> [The task]: Copy the rows below word for word, from the row containing "Select the Memory" through the row containing "Action: pos(32,114)", including both of those rows.

■ ■ ■ ■ ■ ■ ■

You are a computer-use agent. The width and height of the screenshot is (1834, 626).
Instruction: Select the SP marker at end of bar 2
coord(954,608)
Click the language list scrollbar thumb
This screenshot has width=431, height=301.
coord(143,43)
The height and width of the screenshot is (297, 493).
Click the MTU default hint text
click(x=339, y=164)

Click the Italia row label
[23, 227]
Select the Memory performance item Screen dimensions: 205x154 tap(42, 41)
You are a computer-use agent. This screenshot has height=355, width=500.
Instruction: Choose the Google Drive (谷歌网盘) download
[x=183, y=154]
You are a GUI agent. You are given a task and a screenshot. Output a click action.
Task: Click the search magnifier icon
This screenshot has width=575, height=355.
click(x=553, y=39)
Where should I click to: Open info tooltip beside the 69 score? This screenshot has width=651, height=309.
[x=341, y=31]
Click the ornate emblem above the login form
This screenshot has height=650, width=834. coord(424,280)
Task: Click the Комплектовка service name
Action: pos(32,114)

■ ■ ■ ■ ■ ■ ■

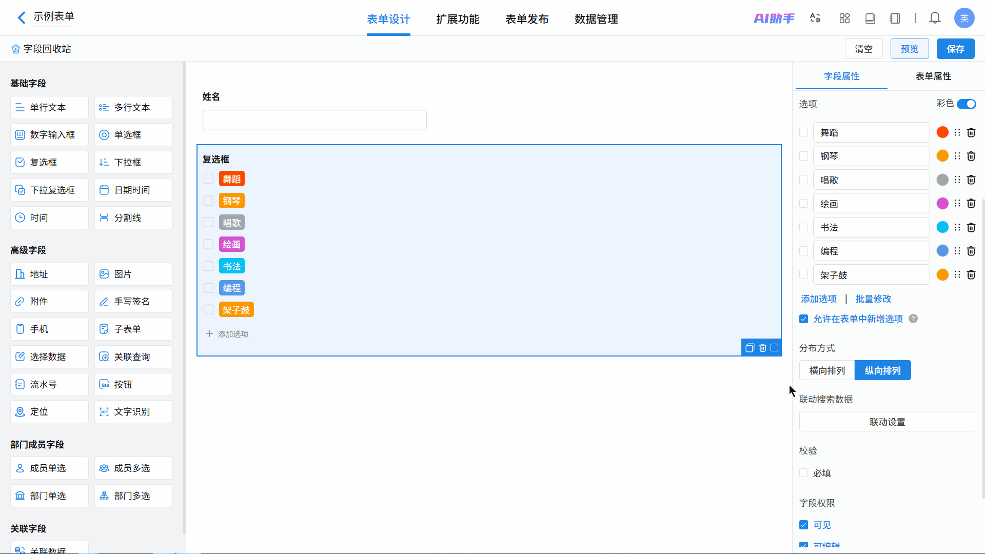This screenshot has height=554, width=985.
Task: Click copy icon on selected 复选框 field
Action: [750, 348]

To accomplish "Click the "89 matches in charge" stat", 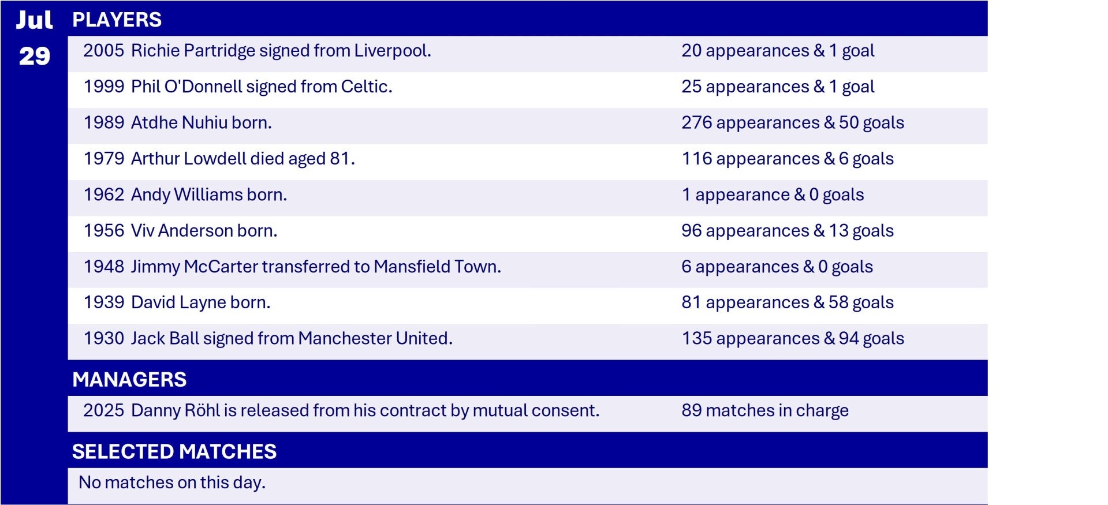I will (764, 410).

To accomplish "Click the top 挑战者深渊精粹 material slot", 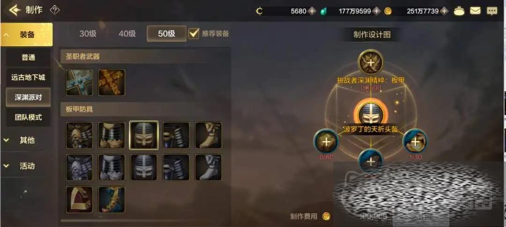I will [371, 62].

■ ■ ■ ■ ■ ■ ■

> [Finished task]:
Select the Memory performance item Screen dimensions: 205x154 tap(42, 41)
You are a computer-use agent. This screenshot has height=355, width=500.
Instruction: Choose the Google Drive (谷歌网盘) download
[x=183, y=154]
You are a GUI agent. You are given a task and a screenshot. Output a click action.
Task: Click the search magnifier icon
This screenshot has width=575, height=355.
click(x=553, y=39)
Where should I click to: Open info tooltip beside the 69 score? This screenshot has width=651, height=309.
[x=341, y=31]
Click the ornate emblem above the login form
This screenshot has height=650, width=834. coord(424,280)
Task: Click the Комплектовка service name
Action: pos(32,114)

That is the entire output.